• Dataset:
_ _ _
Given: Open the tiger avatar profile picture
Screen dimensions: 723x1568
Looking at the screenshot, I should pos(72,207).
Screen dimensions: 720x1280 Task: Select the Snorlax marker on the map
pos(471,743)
_ _ _
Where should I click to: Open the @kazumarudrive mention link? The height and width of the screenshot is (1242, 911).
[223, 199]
_ _ _
• Short task: Render the items in the part that opens with the line containing "Given: Open the tiger avatar profile picture" and closes with the line containing "pos(471,743)" as a Markdown table, skipping blank lines. Include both of those lines, and use the columns "Row" for the row number and "Text" for the line.

• Answer in full:
| Row | Text |
|---|---|
| 1 | Given: Open the tiger avatar profile picture |
| 2 | Screen dimensions: 723x1568 |
| 3 | Looking at the screenshot, I should pos(72,207). |
| 4 | Screen dimensions: 720x1280 Task: Select the Snorlax marker on the map |
| 5 | pos(471,743) |